Several potsherds and flint artifacts from the Chalcolithic period were discovered, ex-situ, in all the excavation areas. One or two floors from the Chalcolithic period that were damaged by the Byzantine-period settlement were found in one spot in Compound C. The types of pottery vessels and the raw material for their production are identical to those characteristic of the Be’er Sheva‘ culture sites, such as Bir es-Safadi and Abu Matar. In addition to the potsherds, numerous flint artifacts, including blade cores, blades, sickle blades and unique tools, such as a very large arrowhead or spearhead, were found. Remains from Iron Age II were discovered only in Areas A and B. Potsherds from the period were found in the fill below the floors in the public building of the Late Roman period and floors and installations of the Iron Age were revealed c. 20–40 cm beneath the Late Roman-period floors. Noteworthy among them are two ovens that were built one atop the other and a floor of mud bricks that abutted the massive walls. Hence, it appears that at this stage, the massive walls, floors and installations were not built in the Late Roman period, but rather belonged to a very large building that had been constructed in the Iron Age—possibly a citadel. It seems that the local residents of the Late Roman period used the building which, at this time, was filled with an accumulation that covered the Iron Age finds in the bottom part of the rooms. The excavation has not yet reached the base of the walls of this large building.

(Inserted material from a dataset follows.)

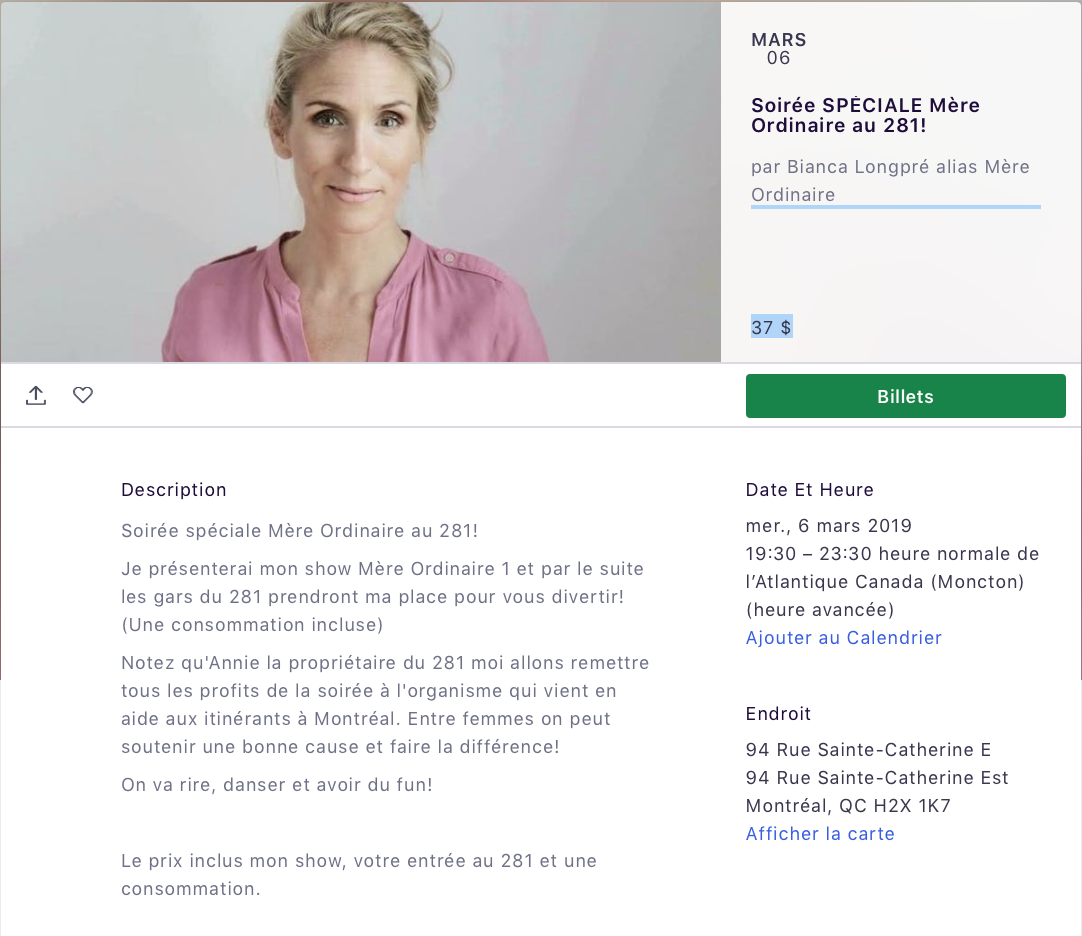Image resolution: width=1082 pixels, height=936 pixels.
Task: Click the MARS 06 date label
Action: click(x=778, y=49)
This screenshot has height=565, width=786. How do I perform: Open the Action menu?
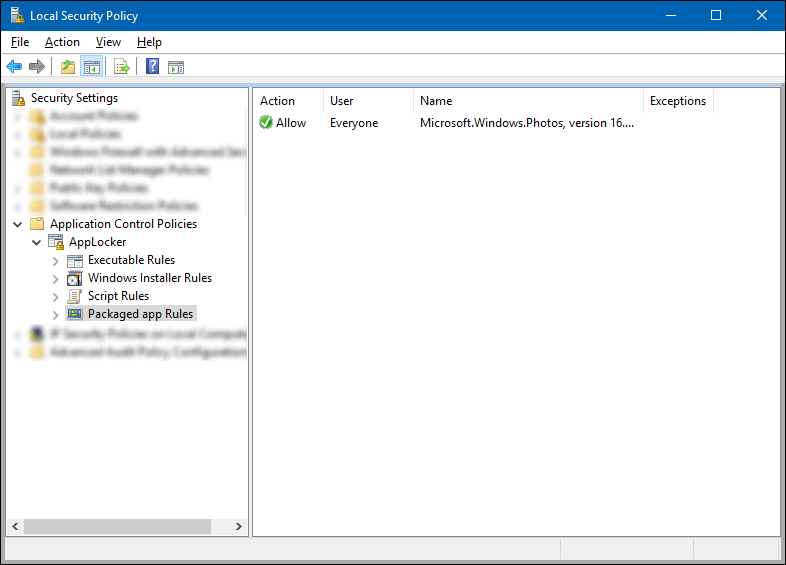[62, 42]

Remains from the Late Roman period were discovered in all the excavation areas of Compound C. A large, probably public structure that was divided into rooms, stood in the eastern part (Areas A and B). Remains of floors were discovered; these did not suffer damage from the Byzantine period or later occupation, and were overlain with Late Roman-period coins. The floor exposed in Area A, which was paved with ceramic tiles, is remarkable. Contemporary remains of a different nature were discovered in Area C. The building walls in this area were not as thick and a floor in one of the rooms was overlain with dozens of coins from the third–fourth centuries CE, as well as three bronze objects that were possibly medical implements and stone and ceramic stoppers, one of which bears a Greek inscription.

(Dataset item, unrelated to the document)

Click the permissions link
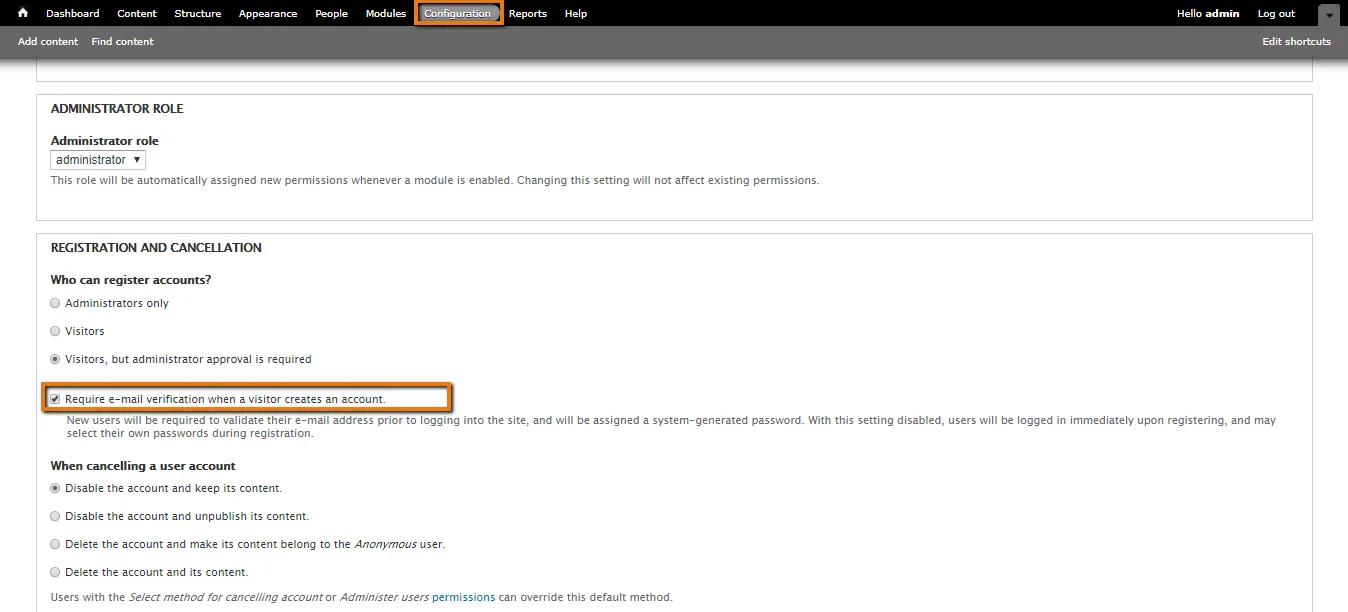 (x=463, y=597)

Walls and floors in Area A and floors and wall stumps in Area C were ascribed to the Byzantine period. The many fragments of tesserae and roof tiles may indicate that a public building, whose nature is still unclear, once stood in the eastern part of the excavation area. The importance and characteristics of Be’er Sheva‘ in this period can be gleaned from its appearance on the Madaba map, among other things. A large army camp, whose foundations were established in the Late Roman period, once stood in the adjacent area, north of Compound C.